■ **Required action**
Below is a listing. Quote from it, exactly, the lines from the one containing "Click the UnitedHealth Group Inc title" down to the one containing "Open the GG user avatar menu", both ends included, and nothing else.

■ **Data for processing**
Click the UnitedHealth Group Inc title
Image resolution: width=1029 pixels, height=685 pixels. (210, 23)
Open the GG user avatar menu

* * *

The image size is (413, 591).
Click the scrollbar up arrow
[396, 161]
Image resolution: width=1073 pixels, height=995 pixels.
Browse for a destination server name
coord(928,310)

■ **Problem solution**
Click the UnitedHealth Group Inc title
Image resolution: width=1029 pixels, height=685 pixels. (210, 23)
Open the GG user avatar menu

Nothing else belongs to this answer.